Mesenchymal Stem Cell-Specific and Preosteoblast-Specific Ablation of TSC1 in Mice Lead to Severe and Slight Spinal Dysplasia, Respectively.

Background. TSC1-related signaling plays a pivotal role in intramembranous and endochondral ossification processes during skeletogenesis. This study was aimed at determining the significance of the TSC1 gene at different stages of spinal development. Materials and Methods. TSC1-floxed mice (TSC1(flox/flox)) were crossed with Prrx1-Cre or BGLAP-Cre transgenic mice or mesenchymal stem cell- and osteoblast-specific TSC1-deficient mice, respectively. Somatic and vertebral differences between WT and Prrx1-TSC1 null mice were examined at 4 weeks after birth. Results.

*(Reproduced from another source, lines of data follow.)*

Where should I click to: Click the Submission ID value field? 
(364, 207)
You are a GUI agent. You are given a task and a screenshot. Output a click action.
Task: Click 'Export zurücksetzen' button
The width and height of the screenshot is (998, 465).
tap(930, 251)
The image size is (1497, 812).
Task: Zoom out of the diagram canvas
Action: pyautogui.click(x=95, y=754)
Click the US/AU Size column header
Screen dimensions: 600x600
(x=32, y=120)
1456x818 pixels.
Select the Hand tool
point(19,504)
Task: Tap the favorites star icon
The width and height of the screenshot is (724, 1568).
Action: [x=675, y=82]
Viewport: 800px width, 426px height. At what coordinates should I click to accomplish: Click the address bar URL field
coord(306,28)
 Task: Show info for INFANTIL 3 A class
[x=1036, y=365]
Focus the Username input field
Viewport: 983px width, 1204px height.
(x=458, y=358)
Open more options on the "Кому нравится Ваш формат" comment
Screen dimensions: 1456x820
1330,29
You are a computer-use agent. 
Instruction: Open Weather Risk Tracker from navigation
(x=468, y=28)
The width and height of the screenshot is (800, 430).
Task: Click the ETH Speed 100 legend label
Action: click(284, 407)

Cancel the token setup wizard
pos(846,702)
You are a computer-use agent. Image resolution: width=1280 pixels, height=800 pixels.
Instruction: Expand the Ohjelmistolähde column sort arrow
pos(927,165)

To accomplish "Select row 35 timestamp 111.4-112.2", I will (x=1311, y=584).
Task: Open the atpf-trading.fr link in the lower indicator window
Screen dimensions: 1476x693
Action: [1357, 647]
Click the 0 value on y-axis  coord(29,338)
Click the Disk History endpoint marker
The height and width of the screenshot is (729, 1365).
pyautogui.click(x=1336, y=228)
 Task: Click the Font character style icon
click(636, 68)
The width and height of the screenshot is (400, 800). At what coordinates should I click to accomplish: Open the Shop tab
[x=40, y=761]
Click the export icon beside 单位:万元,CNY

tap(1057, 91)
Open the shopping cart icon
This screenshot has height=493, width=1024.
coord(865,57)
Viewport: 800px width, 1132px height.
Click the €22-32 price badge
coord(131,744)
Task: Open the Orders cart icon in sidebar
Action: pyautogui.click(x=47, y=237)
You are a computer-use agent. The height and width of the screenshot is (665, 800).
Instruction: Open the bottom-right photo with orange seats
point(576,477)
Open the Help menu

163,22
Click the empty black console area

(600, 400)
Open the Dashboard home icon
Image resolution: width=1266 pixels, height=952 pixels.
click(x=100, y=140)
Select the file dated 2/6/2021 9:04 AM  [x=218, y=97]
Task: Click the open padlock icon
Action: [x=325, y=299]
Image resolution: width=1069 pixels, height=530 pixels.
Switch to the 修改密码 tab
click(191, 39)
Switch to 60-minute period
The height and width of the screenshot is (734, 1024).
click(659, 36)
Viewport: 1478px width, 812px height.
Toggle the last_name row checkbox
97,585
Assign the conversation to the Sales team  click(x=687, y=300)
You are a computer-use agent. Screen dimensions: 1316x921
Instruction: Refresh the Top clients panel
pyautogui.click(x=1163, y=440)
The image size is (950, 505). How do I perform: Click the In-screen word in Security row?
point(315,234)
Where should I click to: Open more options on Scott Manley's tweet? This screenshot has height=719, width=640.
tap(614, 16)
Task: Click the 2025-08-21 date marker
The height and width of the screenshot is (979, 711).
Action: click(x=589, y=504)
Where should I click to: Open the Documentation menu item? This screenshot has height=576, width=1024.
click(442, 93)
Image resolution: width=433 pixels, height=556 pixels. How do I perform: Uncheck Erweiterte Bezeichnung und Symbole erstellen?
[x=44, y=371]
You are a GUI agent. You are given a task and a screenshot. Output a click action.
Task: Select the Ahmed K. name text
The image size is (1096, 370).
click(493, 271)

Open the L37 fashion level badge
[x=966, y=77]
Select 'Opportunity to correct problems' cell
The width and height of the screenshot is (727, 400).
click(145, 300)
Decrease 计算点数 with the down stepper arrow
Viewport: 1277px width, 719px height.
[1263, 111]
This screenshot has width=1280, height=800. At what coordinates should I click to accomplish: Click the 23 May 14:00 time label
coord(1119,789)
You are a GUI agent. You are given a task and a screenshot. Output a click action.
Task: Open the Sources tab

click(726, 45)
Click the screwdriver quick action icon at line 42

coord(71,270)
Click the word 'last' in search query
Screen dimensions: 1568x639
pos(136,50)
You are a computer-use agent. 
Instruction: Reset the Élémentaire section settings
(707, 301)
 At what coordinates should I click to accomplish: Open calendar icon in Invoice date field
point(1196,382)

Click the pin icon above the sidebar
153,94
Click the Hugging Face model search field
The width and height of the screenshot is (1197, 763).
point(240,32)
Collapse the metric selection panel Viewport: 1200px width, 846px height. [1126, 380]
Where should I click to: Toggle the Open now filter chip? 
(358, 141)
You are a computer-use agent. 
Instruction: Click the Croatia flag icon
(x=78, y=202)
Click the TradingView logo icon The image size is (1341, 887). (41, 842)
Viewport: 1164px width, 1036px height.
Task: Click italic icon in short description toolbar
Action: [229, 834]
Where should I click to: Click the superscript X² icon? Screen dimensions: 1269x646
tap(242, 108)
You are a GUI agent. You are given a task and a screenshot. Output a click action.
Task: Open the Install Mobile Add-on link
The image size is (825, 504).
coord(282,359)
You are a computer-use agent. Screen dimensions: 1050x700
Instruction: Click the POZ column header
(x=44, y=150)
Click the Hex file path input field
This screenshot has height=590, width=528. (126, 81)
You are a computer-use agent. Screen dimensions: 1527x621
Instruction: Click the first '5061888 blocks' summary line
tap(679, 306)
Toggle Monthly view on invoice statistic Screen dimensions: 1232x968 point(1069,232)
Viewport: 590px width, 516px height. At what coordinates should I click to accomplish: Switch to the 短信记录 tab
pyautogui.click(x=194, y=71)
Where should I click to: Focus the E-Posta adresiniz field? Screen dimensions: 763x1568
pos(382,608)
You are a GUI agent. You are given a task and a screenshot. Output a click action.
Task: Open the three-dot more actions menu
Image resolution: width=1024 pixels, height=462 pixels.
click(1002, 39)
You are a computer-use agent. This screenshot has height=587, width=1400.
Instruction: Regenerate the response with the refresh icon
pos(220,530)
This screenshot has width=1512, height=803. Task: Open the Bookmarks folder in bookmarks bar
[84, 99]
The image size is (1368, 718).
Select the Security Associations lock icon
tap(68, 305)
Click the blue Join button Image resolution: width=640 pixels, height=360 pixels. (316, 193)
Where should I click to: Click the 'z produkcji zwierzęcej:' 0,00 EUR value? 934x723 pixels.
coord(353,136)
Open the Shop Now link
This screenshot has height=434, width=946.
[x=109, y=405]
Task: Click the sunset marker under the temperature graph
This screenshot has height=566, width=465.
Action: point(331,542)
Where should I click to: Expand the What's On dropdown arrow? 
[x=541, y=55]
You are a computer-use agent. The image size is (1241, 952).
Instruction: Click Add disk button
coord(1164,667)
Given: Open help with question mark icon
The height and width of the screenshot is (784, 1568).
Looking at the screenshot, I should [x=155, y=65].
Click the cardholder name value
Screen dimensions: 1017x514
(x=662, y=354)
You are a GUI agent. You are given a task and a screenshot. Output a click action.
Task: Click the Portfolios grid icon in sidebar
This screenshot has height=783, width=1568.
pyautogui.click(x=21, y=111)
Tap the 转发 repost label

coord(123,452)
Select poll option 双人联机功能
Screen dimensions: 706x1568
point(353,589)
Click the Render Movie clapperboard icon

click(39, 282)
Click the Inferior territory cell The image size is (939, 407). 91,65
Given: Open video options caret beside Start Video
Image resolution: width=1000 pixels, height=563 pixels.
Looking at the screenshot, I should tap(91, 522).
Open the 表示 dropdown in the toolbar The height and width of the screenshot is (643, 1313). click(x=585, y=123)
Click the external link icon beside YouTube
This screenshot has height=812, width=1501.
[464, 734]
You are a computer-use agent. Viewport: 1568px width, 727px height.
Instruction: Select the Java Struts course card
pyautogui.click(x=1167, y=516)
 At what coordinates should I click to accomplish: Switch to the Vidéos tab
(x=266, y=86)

No apparent body size abnormalities were apparent in newborn and 4-week- to 2-month-old mice with BGLAP-Cre driver-depleted TSC1. Vertebral and intervertebral discs displayed strong dysplasia in Prrx1-TSC1 null mice. In contrast, vertebrae were only slightly affected, and intervertebral discs from skeletal preparations displayed no apparent changes in BGLAP-TSC1 null mice. Conclusion. Our data suggest that the TSC1 gene is crucial for endochondral ossification during postnatal spine development but plays discriminative roles at different stages. Mesenchymal stem cell-specific ablation of TSC1 led to severe spinal dysplasia at early stages of endochondral ossification while osteoblast-specific deletion of TSC1 affected vertebrae slightly and had no detectable effects on intervertebral discs.